Beno Udrih has been barely serviceable with the Knicks this season, but due to injuries and a lack of other point guard talent available on the roster, the team hasn’t had a choice but to give him 12 starts, and 30 appearances in total where he’s averaged 19.2 minutes per contest.
It isn’t always the numbers that are bad when Udrih is on the floor, but his decision-making when running the offense and his overall court vision are below average by NBA point guard standards.
None of that means, of course, that Udrih has deserved to be the one so often singled out for his miscues by Knicks head coach Mike Woodson, and that, along with a whole host of other drama surrounding New York this season was the likely cause of his reported trade request made earlier this week.
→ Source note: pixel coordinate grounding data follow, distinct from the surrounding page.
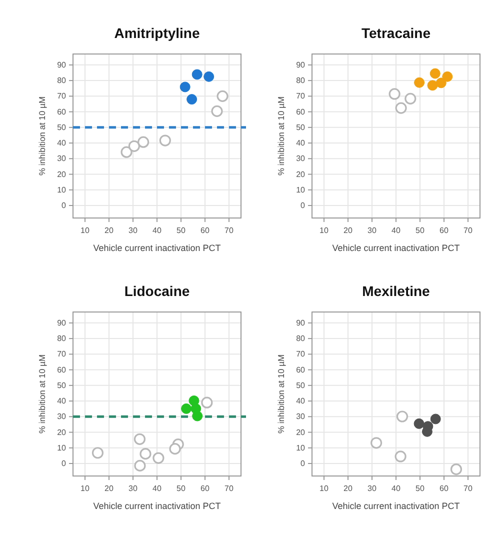 Image resolution: width=495 pixels, height=533 pixels. What do you see at coordinates (396, 291) in the screenshot?
I see `chart-title: Mexiletine` at bounding box center [396, 291].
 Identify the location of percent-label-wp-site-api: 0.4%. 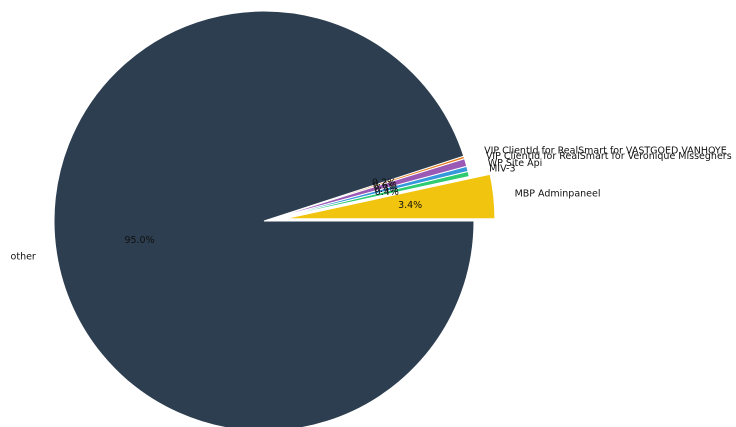
(386, 190).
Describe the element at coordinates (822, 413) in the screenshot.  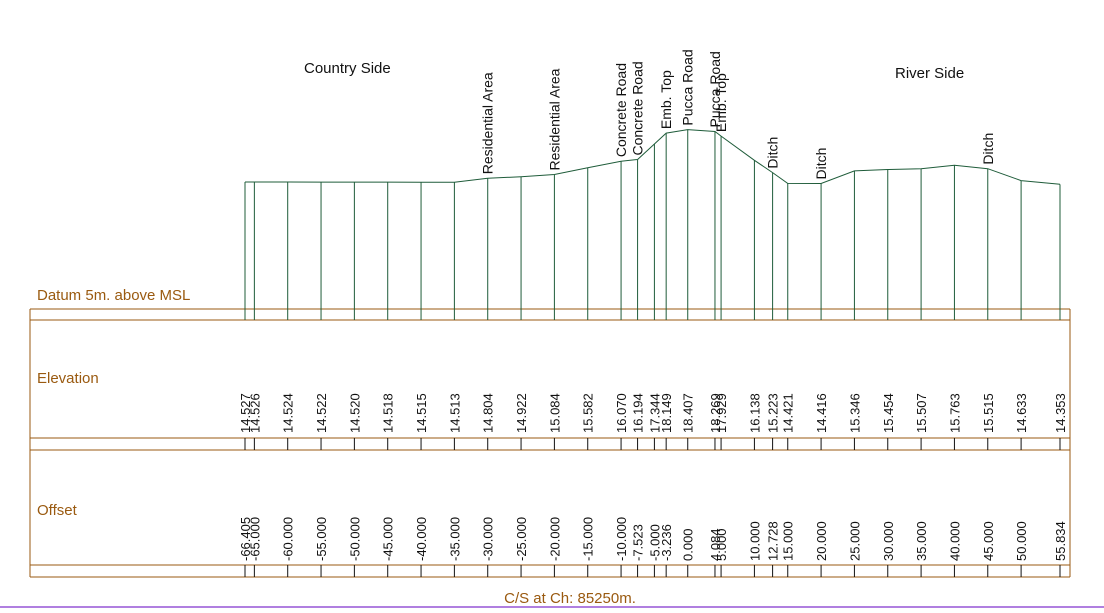
I see `elevation-value: 14.416` at that location.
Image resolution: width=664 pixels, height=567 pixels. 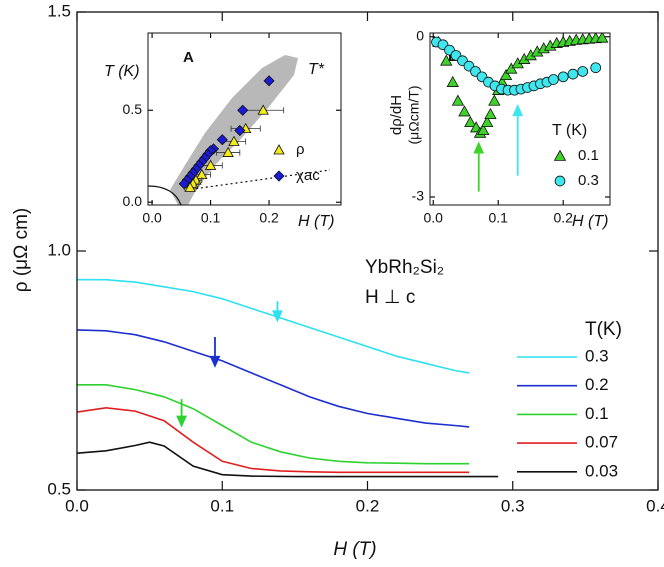 What do you see at coordinates (513, 506) in the screenshot?
I see `x-tick-label: 0.3` at bounding box center [513, 506].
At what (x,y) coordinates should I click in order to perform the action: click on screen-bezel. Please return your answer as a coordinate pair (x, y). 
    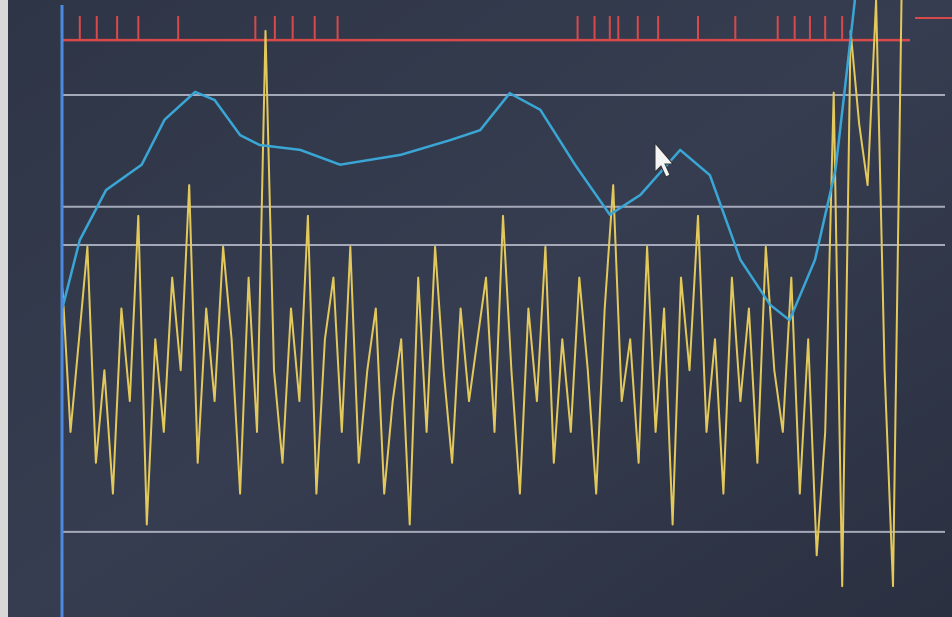
    Looking at the image, I should click on (4, 308).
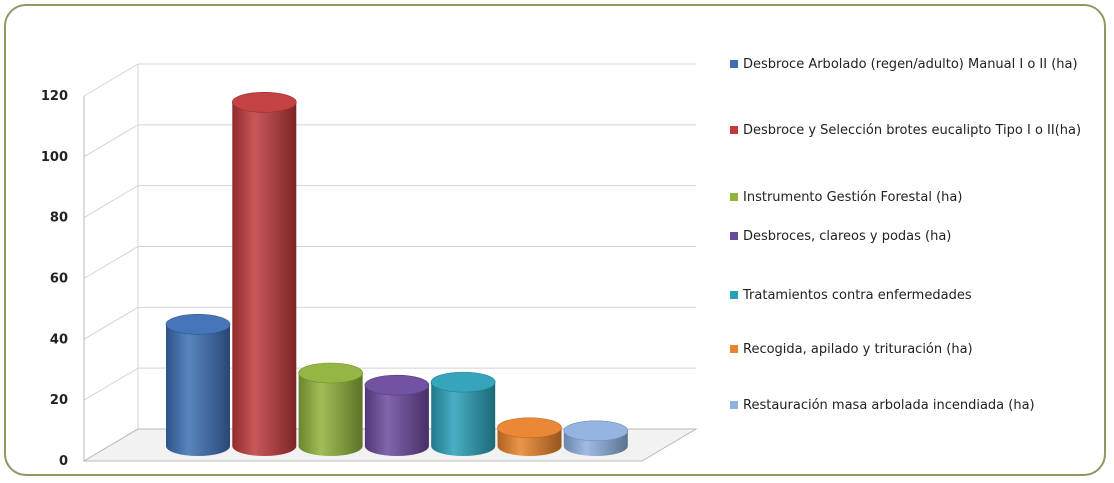 The image size is (1114, 483). I want to click on y-tick-label: 120, so click(54, 96).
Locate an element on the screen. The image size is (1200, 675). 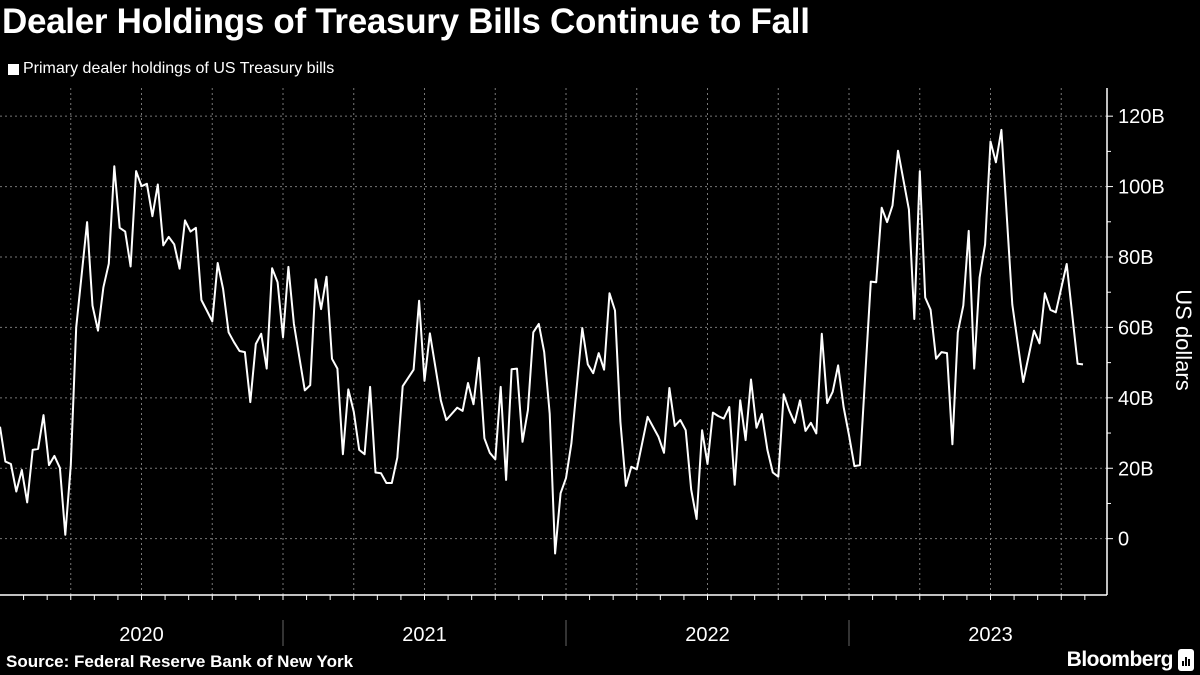
x-tick-label: 2022 is located at coordinates (708, 635).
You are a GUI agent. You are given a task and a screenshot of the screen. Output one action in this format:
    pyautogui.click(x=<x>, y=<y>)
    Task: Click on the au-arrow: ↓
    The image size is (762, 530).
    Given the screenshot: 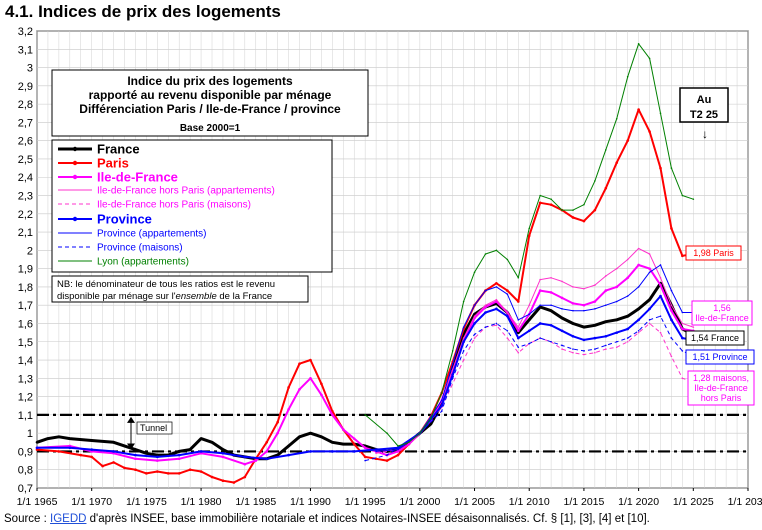 What is the action you would take?
    pyautogui.click(x=705, y=134)
    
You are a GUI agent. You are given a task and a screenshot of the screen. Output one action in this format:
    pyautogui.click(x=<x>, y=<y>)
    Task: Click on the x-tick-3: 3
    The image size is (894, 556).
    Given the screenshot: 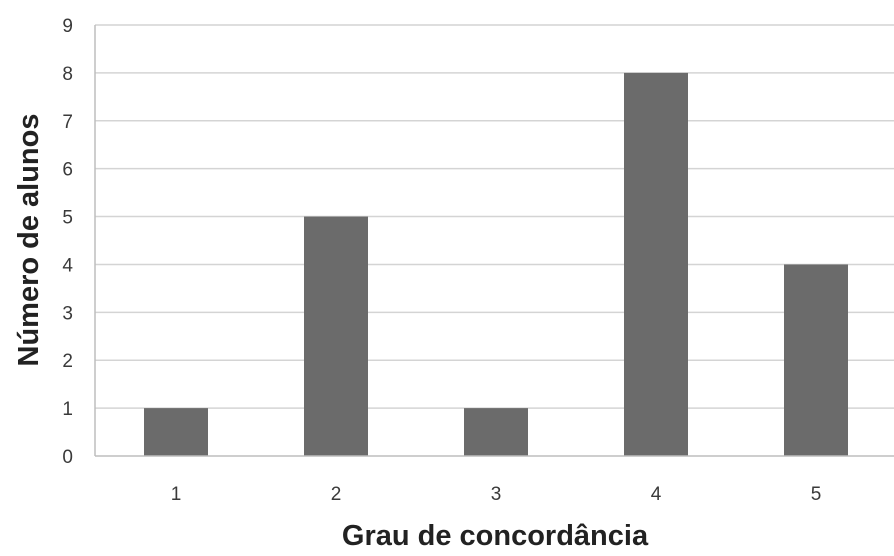 What is the action you would take?
    pyautogui.click(x=496, y=494)
    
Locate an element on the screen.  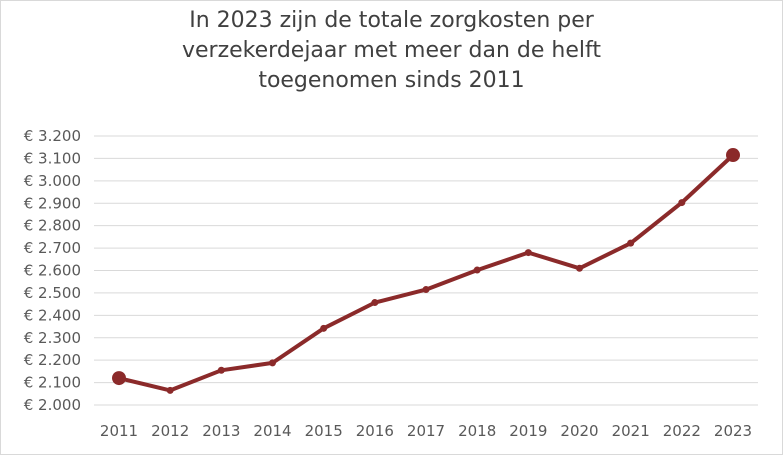
y-tick-label: € 2.300 is located at coordinates (52, 338).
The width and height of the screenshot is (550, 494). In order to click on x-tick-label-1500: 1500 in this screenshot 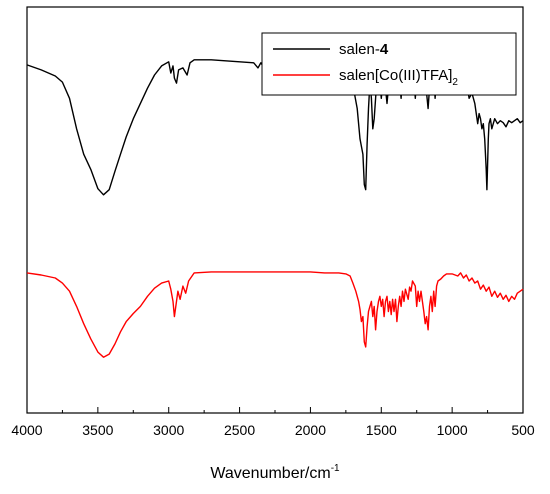, I will do `click(382, 430)`.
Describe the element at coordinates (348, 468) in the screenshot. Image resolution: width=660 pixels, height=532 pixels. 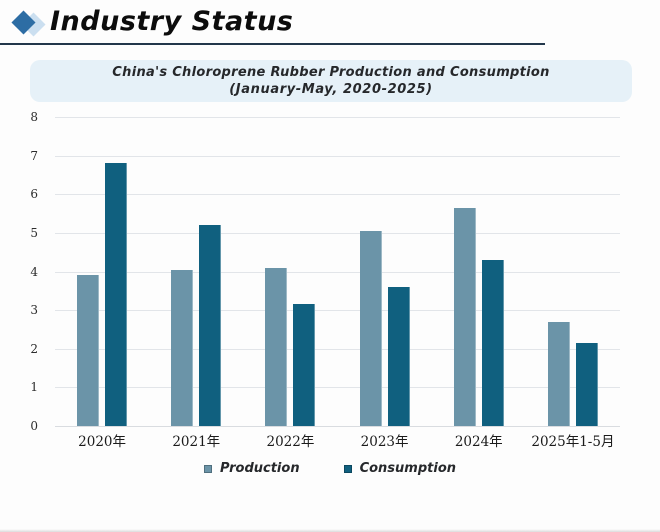
I see `consumption-swatch` at that location.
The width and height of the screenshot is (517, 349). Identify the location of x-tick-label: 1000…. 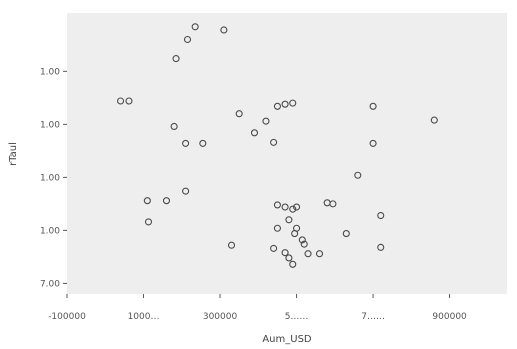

Udrih downplayed that report a couple of days later, saying that remaining with the Knicks is now his preferred option.
“Yeah, that’s my first option,’’ Udrih said. “There’s a lot of options out there for everybody. I’m a Knick. I want to be here. I think the team has more than enough talent to succeed. We just got to get it together and do our job.’’
The Post reported Udrih would be content if nothing happened on the trade front despite a previous report of a trade request.
“I’m a Knick,’’ said Udrih, who won two titles with San Antonio. “I’ve always been professional. I’m going to stay professional. Whatever happens outside the basketball court, it’s not in my power. If something happens, it happens. But right now, I’m a Knick, wearing a Knick uniform, staying in shape.’’
It’s true Udrih has received an unfair share of the blame, but it’s also true he hasn’t been sharp in running the offense when given the chance. The minutes he received in Wednesday’s loss to the Sixers with Pablo Prigioni and Raymond Felton both available reflected this — that number was zero.
It’s also possible that Udrih received a wakeup call from his agent or from someone in the Knicks front office explaining the cold reality that there is no trade market for him at the moment, given his substandard play. The change in tone may have come from the realization that for better or worse, Udrih is likely stuck in New York for the remainder of the season.